6. Concluding Remarks

Adjustment has been founded on the basis of observational models with additive random errors to process data in geoscience. The most important feature of an observational model with additive errors is that random errors do not change with the size of a signal or a measurement. However, with the advance of modern space observation technology, we realize that some of random errors change with the sizes of measurements, which may be attributed to the random nature of physical media along the path of observation. For example, GPS, VLBI and EDM baselines, InSAR and LiDAR measurements all show the feature of multiplicative random errors in the sense that their accuracy always contains one term that is proportional to the length of the baseline or the strength of signal. Theoretically speaking, the theory and methods developed on the basis of observational models with additive errors cannot meet the need of models with multiplicative errors. New theory and methods have to be developed accordingly. Xu and Shimada [33] demonstrated that the LS principle can be used to adjust observational models with multiplicative errors, unless the induced bias in the weighted LS estimate can be removed.

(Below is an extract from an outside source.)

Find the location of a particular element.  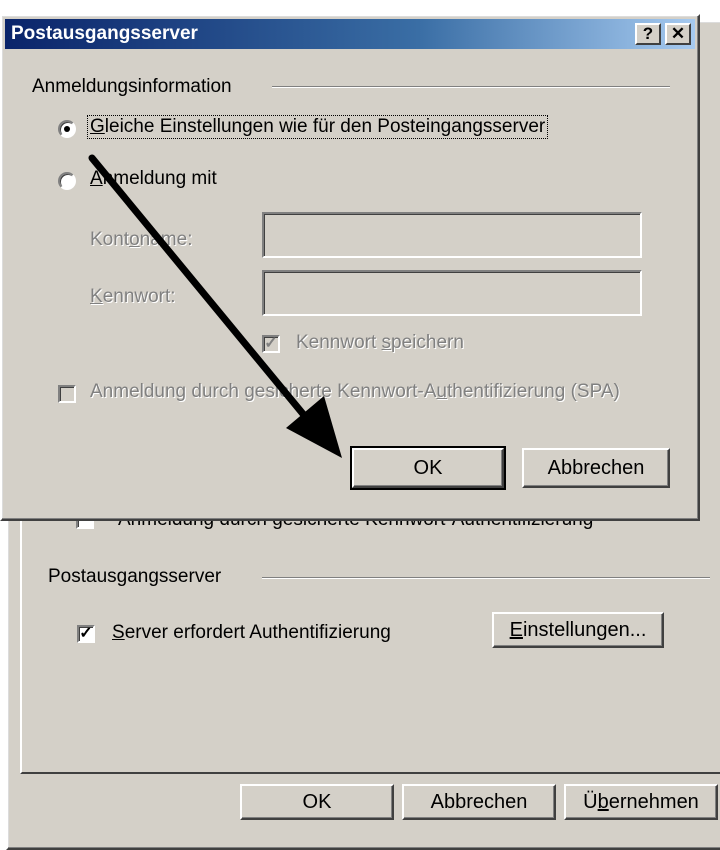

This paper has substantially extended the work by Xu and Shimada [33] by supplementing a complete error analysis for the quantities of interest. We have derived the cross-covariance matrices among such quantities. Since the variance of unit weight has been one of the most important quantities in statistical analysis of measurements and hypothesis testing, we have also constructed five estimators that correspond to the ordinary LS, the weighted LS and the bias-corrected weighted LS methods. Although LiDAR measurements have been known, theoretically and experimentally, to be of multiplicative error nature (see e.g., [37,39,43–45]), they have been used to reconstruct DEM as if they were of additive random errors. We have simulated an example of reconstructing DEM from LiDAR-type measurements and investigated the effect on volume estimation from the reconstructed DEM. The results have shown that all the three methods can well reconstruct the DEM, if measurements are sufficiently precise. The bias-corrected LS method can perform much better than the ordinary LS method, with a maximum improvement of about 19 per cent from 500 independent repetitions of the example experiment. Such an improvement could be important in hazard evaluation of landslides, for example.